Right Now | Lasting knowledge
A New Light on DNA Storage
Digital-data production is expanding so fast that, within two decades, storing it in flash-drive memory chips could consume 10 to 100 times the anticipated supply of microchip-grade silicon. With new ways of storing information desperately needed, Winthrop professor of genetics George Church is turning to one of the oldest means of doing so: the DNA molecule, which has been replicating and mutating on Earth for three and a half billion years. By 2025, accumulated global data is expected to reach 175 billion trillion bytes—all of which could, in principle, be contained in less than 180 pounds of DNA, housed within a 15-gallon drum.

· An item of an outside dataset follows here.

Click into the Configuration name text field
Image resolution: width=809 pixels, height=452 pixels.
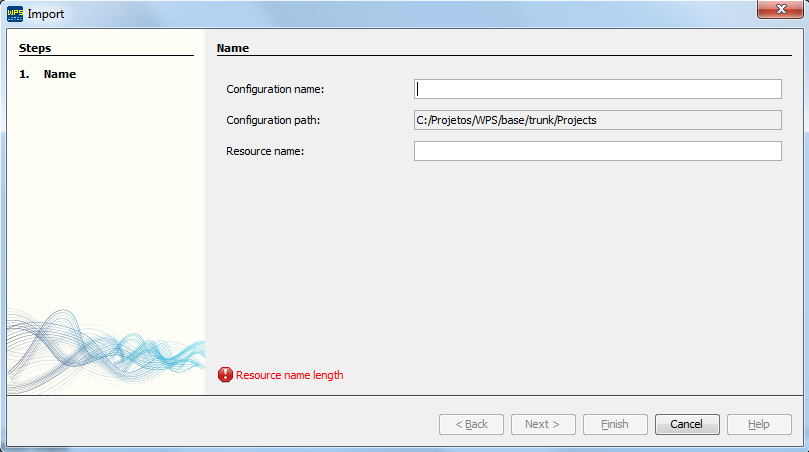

DNA stores information in a “modern” way, explains Church, who heads the synthetic biology group at Harvard’s Wyss Institute for Biologically Inspired Engineering (see “Engineering Life,” January-February 2020, page 37, for more about synthetic biology). Digital information storage, he explains, “is based on just two numbers, 0s and 1s, and DNA is analogous.” Its code has just four letters: A (adenine), T (thymine), C (cytosine) and G (guanine)—the bases or nucleotides comprising the rungs of DNA’s double helix-shaped ladder, which can be arranged in whatever order scientists choose.
In an October 2020 paper in Nature Communications, Church and colleagues described an advance that brings DNA information storage closer to commercial feasibility. They showed for the first time that DNA could be synthesized, and information thereby encoded, in an enzyme-facilitated process controlled by light. The team also demonstrated another first: the use of enzymes to achieve parallel synthesis of multiple DNA strands. They pulled two measures of music from a Super Mario Brothers video game, digitized it, converted it to a DNA code, and synthesized it. The DNA was then sequenced to decipher its code, redigitized, and converted back to a musical format.
The point was to test a new approach to synthesis involving both enzymes and light. The first of these steps was demonstrated in 2019 when Church’s group showed that terminal deoxynucleotidyl transferase (TdT)—an enzyme found in immune cells—could be used for DNA synthesis and information storage. TdT works well, says Wyss staff scientist Daniel Wiegand, “because its only job is to find the end of a DNA chain and add a base to it.”
This enzymatic approach offers several advantages over standard chemical methods of manipulating DNA. Whereas chemical synthesis normally takes about three minutes to add a single base, Church explains, enzymatic synthesis can do that in a fraction of a second, without generating large volumes of toxic wastes. Chemical synthesis, moreover, can produce only small DNA molecules, composed of 300 or fewer base pairs. Enzymatic synthesis can create much larger molecules, with thousands of base pairs, allowing orders of magnitude more information to be encapsulated.
The team’s key 2020 innovation was incorporating a technique called photolithography (used for decades to etch semiconductor chips) into DNA synthesis. A 1.2-square-millimeter surface with 12 distinct spots was arranged into a three-by-four grid. Then an individual strand of DNA, representing a discrete portion of the music, was synthesized in each spot, one base at a time.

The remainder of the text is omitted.